Data

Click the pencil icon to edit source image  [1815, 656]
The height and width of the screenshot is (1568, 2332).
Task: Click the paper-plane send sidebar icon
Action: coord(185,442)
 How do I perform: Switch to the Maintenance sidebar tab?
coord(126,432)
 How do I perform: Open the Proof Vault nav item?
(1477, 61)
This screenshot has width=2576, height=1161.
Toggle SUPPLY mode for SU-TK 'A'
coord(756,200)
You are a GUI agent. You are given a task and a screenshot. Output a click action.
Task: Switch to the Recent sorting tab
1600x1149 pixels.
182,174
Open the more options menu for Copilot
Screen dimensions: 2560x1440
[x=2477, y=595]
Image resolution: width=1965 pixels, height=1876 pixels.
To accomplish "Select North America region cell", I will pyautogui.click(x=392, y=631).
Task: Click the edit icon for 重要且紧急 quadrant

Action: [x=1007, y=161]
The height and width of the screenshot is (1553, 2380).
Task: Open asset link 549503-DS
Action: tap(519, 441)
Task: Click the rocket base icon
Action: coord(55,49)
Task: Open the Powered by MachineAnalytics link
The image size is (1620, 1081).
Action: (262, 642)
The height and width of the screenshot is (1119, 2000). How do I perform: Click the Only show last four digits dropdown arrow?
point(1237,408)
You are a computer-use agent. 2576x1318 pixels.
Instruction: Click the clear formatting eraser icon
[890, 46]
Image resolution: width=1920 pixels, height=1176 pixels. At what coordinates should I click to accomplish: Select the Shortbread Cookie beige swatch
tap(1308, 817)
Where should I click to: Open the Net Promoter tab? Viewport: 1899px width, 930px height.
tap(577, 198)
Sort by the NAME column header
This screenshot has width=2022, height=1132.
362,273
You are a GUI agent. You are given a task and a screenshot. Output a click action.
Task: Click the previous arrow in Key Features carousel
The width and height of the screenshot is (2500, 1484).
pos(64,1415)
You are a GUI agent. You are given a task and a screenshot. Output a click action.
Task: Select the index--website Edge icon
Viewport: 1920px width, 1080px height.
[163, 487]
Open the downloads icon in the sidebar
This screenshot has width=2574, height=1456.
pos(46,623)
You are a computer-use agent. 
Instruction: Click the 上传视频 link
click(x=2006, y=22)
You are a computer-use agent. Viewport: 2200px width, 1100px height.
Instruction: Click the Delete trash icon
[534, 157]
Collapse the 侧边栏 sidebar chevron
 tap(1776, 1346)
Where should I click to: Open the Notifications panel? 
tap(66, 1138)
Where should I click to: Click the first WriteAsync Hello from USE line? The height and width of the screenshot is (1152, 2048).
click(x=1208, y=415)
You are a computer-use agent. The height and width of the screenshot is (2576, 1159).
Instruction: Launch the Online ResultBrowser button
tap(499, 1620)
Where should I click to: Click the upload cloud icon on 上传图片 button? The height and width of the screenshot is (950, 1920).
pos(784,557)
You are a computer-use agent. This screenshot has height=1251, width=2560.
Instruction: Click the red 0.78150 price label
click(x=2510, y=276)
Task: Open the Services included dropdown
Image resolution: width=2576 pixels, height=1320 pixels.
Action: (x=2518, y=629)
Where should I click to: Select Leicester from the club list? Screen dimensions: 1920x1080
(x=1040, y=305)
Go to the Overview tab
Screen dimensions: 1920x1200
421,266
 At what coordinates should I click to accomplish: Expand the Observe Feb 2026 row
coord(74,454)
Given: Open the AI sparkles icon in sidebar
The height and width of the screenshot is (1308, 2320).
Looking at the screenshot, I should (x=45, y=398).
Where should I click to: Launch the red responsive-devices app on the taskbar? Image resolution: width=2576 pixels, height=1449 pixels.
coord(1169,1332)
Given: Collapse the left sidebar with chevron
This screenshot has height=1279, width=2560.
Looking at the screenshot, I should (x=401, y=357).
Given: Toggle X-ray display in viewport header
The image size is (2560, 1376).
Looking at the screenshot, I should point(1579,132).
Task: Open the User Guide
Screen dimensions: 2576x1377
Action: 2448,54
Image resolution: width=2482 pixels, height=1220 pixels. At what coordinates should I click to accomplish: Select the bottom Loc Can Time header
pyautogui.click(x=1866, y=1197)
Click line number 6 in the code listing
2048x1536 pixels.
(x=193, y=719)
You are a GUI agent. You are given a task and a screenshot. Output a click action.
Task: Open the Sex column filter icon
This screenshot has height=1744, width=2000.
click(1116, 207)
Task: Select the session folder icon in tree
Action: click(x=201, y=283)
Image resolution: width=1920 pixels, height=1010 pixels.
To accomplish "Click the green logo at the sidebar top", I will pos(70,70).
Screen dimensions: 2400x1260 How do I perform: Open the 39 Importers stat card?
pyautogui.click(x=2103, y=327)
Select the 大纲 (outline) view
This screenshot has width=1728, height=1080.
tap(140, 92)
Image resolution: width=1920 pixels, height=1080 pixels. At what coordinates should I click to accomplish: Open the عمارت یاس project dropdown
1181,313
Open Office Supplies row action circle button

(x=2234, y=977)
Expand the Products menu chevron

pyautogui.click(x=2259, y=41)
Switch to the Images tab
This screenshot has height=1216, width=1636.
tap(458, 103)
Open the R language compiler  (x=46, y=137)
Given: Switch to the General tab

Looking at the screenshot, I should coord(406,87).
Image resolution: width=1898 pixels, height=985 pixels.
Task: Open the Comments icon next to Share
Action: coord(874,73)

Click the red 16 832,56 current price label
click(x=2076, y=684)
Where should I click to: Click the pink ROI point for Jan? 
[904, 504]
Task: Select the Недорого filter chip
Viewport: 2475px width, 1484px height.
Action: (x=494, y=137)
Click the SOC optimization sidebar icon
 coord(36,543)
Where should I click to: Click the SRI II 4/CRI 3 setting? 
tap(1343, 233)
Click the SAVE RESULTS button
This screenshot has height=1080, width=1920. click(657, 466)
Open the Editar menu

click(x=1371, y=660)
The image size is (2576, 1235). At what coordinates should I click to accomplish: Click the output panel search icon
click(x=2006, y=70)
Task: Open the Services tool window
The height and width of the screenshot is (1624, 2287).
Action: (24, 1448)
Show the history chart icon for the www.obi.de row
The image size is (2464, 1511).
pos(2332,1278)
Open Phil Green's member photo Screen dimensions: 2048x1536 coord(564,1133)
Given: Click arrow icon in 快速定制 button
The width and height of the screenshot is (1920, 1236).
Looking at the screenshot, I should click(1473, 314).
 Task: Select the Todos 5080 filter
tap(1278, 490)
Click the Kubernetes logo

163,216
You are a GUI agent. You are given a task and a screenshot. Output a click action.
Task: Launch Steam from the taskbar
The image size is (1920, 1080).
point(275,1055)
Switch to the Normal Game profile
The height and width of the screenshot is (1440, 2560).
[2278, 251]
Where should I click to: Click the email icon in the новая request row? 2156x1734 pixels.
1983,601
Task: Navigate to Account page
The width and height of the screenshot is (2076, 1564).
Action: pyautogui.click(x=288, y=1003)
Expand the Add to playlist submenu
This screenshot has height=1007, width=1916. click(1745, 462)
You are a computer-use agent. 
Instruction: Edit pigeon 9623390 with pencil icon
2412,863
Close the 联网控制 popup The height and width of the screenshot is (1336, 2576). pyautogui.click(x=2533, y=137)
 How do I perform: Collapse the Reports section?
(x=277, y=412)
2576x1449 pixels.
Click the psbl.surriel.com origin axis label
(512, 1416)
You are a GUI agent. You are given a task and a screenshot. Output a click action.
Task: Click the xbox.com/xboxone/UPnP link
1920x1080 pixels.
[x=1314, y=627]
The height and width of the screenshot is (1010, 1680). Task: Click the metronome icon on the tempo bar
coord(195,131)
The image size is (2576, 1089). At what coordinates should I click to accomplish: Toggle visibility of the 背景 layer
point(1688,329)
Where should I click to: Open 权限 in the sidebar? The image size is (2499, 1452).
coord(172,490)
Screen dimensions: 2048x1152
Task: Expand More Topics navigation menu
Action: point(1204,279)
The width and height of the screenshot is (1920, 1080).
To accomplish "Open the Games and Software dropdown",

Exercise objective
When a line of the material holds "computer", count it once, and then give the final number alone.

Output below
6